I have a 28"monfeltro, m1 super 90 26" and SBEII 26", the 28" looks like a fence post now, it will help you on the dove field with your swing and that is only reason for getting the longer barrell, all powders today burns  before 22".  The 26" is just easy in and out of truck, boat, and in the woods  turkey hunting, etc, you wouldn't think 2" would make that big a difference but the 26" is ideal for me.


----------



## BigDogDaddy (Dec 16, 2008)

what will the difference be in the patterns and shot distances from a 26" to 28"?


----------



## C Cape (Dec 16, 2008)

mallardk said:


> I have a 28"monfeltro, m1 super 90 26" and SBEII 26", the 28" looks like a fence post now, it will help you on the dove field with your swing and that is only reason for getting the longer barrell, all powders today burns  before 22".  The 26" is just easy in and out of truck, boat, and in the woods  turkey hunting, etc, you wouldn't think 2" would make that big a difference but the 26" is ideal for me.

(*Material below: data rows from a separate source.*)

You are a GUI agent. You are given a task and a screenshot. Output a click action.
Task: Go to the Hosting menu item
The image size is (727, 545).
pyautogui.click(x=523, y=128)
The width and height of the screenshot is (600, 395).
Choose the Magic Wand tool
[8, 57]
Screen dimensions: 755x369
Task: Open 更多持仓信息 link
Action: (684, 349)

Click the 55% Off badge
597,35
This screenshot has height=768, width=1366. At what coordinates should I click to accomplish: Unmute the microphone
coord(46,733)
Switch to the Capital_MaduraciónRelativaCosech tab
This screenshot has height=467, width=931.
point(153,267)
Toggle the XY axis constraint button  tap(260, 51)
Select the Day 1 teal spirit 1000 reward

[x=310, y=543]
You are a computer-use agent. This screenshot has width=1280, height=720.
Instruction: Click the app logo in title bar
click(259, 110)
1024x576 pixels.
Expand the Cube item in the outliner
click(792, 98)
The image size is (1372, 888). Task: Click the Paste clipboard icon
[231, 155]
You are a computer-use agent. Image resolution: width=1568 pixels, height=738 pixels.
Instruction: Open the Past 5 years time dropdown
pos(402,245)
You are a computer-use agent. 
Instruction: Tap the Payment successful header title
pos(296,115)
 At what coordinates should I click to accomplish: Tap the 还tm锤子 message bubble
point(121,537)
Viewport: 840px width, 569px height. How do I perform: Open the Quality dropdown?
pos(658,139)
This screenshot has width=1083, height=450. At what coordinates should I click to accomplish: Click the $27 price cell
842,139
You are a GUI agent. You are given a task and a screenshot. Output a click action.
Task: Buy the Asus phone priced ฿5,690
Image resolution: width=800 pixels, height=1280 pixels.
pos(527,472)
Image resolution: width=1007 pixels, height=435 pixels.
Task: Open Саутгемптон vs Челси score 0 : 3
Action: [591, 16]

I agree with Mallard here.  A 26" barrel is all you need if you're going to be duck hunting alot.  It swings faster and just as he said that 2" makes a difference when moving the gun around.  Also, most people shoot Aftermarket Extended Chokes which makes the barrel a little over 27" with a 26" barrel.


----------



## one shot one kill (Dec 16, 2008)

*bam*

28" ducks unlimited beretta extrema with kick off, I can skybust all day long with high dollar 31/2 shells and not hit a thing feel great while doing it.


----------



## Gadget (Dec 16, 2008)

BigDogDaddy said:


> what will the difference be in the patterns and shot distances from a 26" to 28"?




Not much, the bigger difference would be to invest in a quality choke like a comp n choke or pure gold, it'll give you the extra 1-2" and improve your pattern more than having a 28" barrel.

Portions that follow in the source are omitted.